The distinction is decisive for the AI debate. An LLM trained on internet text has access to an extraordinary volume of text about what communities value, practice, and believe. But it has undergone no primary socialization. It has not been corrected by a parent, praised by a teacher, embarrassed by a peer. It does not know what it feels like to violate a norm, because it does not experience norms as constraints. It processes descriptions of norms. It does not live inside them.
This is why, Collins argues, large language models 'have no moral compass.' The phrase is not moral judgment of the machines. It is sociological observation. A moral compass is a product of collective tacit knowledge transmitted through socialization and maintained through ongoing social participation. A system that has not been socialized cannot possess it. It can mimic the surface of moral reasoning — reproducing arguments about ethics with the same fluency it reproduces arguments about physics — but cannot distinguish genuinely moral positions from rhetorically persuasive ones, because the distinction depends on collective tacit knowledge the machine has not acquired.
The practical implication is that no amount of additional training data can close the gap. The gap is not a quantity-of-text problem. It is a kind-of-process problem.
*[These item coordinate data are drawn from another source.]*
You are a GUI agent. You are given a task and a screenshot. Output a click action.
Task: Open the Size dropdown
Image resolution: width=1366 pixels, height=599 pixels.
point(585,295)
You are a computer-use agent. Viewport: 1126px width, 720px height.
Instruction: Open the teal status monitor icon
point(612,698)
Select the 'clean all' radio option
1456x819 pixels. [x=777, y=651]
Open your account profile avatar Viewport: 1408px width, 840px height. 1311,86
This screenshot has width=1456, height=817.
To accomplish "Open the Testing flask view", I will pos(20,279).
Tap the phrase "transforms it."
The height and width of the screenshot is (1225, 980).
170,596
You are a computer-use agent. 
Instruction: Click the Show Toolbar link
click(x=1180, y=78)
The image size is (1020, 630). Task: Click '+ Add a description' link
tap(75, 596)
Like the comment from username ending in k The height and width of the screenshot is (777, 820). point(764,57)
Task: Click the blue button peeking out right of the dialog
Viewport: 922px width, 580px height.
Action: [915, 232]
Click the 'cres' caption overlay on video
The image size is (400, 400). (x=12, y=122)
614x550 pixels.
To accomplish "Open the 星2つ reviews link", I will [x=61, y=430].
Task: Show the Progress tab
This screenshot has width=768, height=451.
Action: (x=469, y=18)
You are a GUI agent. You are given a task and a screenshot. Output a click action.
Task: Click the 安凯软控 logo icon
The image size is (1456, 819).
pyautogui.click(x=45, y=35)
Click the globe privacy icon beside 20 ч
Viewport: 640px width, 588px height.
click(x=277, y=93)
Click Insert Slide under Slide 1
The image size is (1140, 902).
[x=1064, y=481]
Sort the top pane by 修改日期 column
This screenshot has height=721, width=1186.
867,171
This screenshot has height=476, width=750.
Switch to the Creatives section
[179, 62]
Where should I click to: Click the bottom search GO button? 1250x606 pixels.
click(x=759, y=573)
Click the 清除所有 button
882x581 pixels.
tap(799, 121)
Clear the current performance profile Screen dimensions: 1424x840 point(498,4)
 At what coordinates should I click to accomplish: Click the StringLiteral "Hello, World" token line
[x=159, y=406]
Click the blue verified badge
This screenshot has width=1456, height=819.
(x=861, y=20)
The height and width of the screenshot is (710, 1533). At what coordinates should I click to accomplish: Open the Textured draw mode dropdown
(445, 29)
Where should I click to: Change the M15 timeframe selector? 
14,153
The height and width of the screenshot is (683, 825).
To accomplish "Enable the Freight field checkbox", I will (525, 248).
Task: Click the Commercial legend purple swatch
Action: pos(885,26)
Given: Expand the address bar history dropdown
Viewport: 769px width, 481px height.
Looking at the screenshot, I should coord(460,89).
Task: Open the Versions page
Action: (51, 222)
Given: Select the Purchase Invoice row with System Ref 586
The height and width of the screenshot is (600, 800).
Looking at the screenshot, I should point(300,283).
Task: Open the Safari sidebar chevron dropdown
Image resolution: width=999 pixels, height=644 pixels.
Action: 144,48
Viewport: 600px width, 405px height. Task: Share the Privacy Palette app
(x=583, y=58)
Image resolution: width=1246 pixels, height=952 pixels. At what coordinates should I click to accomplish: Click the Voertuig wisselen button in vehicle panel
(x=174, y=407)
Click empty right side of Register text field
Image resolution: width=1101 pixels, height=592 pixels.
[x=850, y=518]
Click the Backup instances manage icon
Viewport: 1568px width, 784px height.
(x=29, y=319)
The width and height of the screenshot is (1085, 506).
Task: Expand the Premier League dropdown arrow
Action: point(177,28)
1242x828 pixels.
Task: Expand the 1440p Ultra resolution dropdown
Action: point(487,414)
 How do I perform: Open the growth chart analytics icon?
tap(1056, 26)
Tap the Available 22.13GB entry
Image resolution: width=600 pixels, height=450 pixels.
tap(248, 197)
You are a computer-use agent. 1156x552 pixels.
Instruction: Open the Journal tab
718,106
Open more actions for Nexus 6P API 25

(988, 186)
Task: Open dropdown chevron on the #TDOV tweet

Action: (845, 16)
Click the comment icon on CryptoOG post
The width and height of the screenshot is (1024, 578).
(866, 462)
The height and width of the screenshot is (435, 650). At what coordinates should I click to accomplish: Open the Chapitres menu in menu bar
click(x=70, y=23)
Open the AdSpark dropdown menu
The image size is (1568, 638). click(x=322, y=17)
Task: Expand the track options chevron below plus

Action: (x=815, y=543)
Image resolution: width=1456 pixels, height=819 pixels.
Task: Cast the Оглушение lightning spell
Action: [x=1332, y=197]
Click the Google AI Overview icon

To acquire what socialization provides, a system would need to undergo socialization — which means participation in the social life of a community, not exposure to the community's textual record. Whether any AI paradigm can provide such participation remains genuinely open.
Collins articulated the distinction most directly in his 2025 AI & Society paper on AI and the sociology of knowledge. The framing built on decades of prior work on tacit knowledge, community of practice, and the social constitution of expertise.
Textual residue, not social life. The internet captures what communities have written, not the processes through which they live.
Primary socialization is irreplaceable. The developmental process of being raised in a community has no textual substitute.
No moral compass. The absence of socialization explains the absence of reliable moral judgment in LLMs.
Not a data problem. More text does not provide what socialization provides; the kind of process matters more than the quantity of input.